>> START QUOTED TEXT

FIG. 1 is an isometric view of an earth-boring tool in the form of a fixed-cutter rotary drill bit 100. The drill bit 100 includes a bit body 102. The bit body 102 may comprise a metal or metal alloy, and may be at least substantially comprised of a metal or metal alloy. For example, the bit body 102 may comprise an iron-based alloy, such as steel. The bit body 102 may comprise a plurality of radially and longitudinally extending blades 104. A plurality of fluid channels 106 may be defined between the blades 104. The fluid channels 106 extend over the bit body 102 between the blades 104. During drilling, drilling fluid may be pumped from the surface of the formation down the wellbore through a drill string to which the drill bit 100 is coupled, through the drill bit 100 and out fluid ports 108 in the bit body 102. The drilling fluid then flows across the face of the drill bit 100, through the fluid channels 106, to the annulus between the drill pipe and the wellbore, where it flows back up through the wellbore to the surface of the formation. The drilling fluid may be circulated in this manner during drilling to flush cuttings away from the drill bit and up to the surface of the formation, and to cool the drill bit 100 and other equipment in the drill string.

>> END QUOTED TEXT

(PROBLEMS):
1: Translate this sentence from the drill bit description into Spanish: "The fluid channels 106 extend over the bit body 102 between the blades 104."
2: Extend the drill bit description past its final sentence, keeping its technical style.

>> START GIVEN RECORDS

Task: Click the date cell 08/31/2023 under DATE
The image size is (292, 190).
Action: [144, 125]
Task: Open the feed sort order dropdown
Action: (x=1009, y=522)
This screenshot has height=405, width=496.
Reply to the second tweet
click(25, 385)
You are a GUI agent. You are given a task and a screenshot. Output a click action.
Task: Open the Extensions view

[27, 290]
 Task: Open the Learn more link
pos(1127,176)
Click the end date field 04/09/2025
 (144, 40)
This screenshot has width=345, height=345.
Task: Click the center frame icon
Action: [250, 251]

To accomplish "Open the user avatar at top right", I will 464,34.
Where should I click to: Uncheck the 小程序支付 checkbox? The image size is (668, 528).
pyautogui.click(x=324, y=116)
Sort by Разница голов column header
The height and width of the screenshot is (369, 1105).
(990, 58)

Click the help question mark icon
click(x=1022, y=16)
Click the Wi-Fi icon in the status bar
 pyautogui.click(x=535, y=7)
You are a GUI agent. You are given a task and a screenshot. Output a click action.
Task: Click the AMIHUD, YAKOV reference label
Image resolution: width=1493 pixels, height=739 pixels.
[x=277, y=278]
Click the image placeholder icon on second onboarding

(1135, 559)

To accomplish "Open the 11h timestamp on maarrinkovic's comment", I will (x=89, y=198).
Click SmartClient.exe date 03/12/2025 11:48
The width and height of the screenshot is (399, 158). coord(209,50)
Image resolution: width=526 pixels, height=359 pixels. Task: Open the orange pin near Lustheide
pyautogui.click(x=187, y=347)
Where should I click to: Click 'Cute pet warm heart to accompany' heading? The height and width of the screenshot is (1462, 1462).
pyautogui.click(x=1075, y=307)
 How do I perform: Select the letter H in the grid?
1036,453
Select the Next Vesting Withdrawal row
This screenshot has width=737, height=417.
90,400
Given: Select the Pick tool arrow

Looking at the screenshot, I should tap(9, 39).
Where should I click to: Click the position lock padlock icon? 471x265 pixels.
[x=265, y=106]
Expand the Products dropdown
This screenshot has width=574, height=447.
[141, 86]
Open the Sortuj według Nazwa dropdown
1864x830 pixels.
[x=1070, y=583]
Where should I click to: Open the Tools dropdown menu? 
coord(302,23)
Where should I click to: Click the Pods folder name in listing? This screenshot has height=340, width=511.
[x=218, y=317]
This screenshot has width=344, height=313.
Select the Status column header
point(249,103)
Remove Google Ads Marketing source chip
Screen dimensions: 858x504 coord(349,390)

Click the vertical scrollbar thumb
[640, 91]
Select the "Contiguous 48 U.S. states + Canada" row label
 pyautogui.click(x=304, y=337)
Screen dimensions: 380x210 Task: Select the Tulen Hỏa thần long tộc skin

>> END GIVEN RECORDS

(RESULTS OF THE TASKS):
1: Los canales de fluido 106 se extienden sobre el cuerpo de la broca 102 entre las aletas 104.

2:
The drill bit 100 has a connection end 110 that is adapted for coupling of the drill bit to drill pipe or another component of what is referred to in the art as a “bottom-hole assembly” (BHA). The connection end 110 may comprise, for example, a threaded pin that conforms to industry standards specified by the American Petroleum Institute (API).
As shown in FIG. 1, the drill bit 100 further includes a plurality of cutting elements 112. Cutting elements 112 may be mounted on each of the blades 104 of the bit body 102. By way of example and not limitation, the cutting elements 112 may comprise polycrystalline diamond compact (PDC) cutting elements that include a volume of polycrystalline diamond on a surface of a cutting element substrate.
In accordance with embodiments of the present disclosure, at least some of the cutting elements 112 may exhibit a relatively high exposure over the surrounding outer surfaces of the blades 104 relatively to most previously known drill bits, as discussed in further detail herein below.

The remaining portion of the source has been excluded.